◆ INPUT DATA ◆
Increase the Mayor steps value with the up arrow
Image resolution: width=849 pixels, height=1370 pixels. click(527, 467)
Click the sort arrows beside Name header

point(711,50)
---
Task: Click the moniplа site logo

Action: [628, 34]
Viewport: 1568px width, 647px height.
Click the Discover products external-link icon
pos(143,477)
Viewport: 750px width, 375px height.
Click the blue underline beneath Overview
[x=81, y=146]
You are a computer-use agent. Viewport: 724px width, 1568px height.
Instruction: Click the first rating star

◆ PROMPT ◆
From the line containing "Task: Click the moniplа site logo" down to the line containing "Instruction: Click the first rating star" in the material above, reproduce every line exactly, including the two end lines.

◆ RESPONSE TO THE EXERCISE ◆
Task: Click the moniplа site logo

Action: [628, 34]
Viewport: 1568px width, 647px height.
Click the Discover products external-link icon
pos(143,477)
Viewport: 750px width, 375px height.
Click the blue underline beneath Overview
[x=81, y=146]
You are a computer-use agent. Viewport: 724px width, 1568px height.
Instruction: Click the first rating star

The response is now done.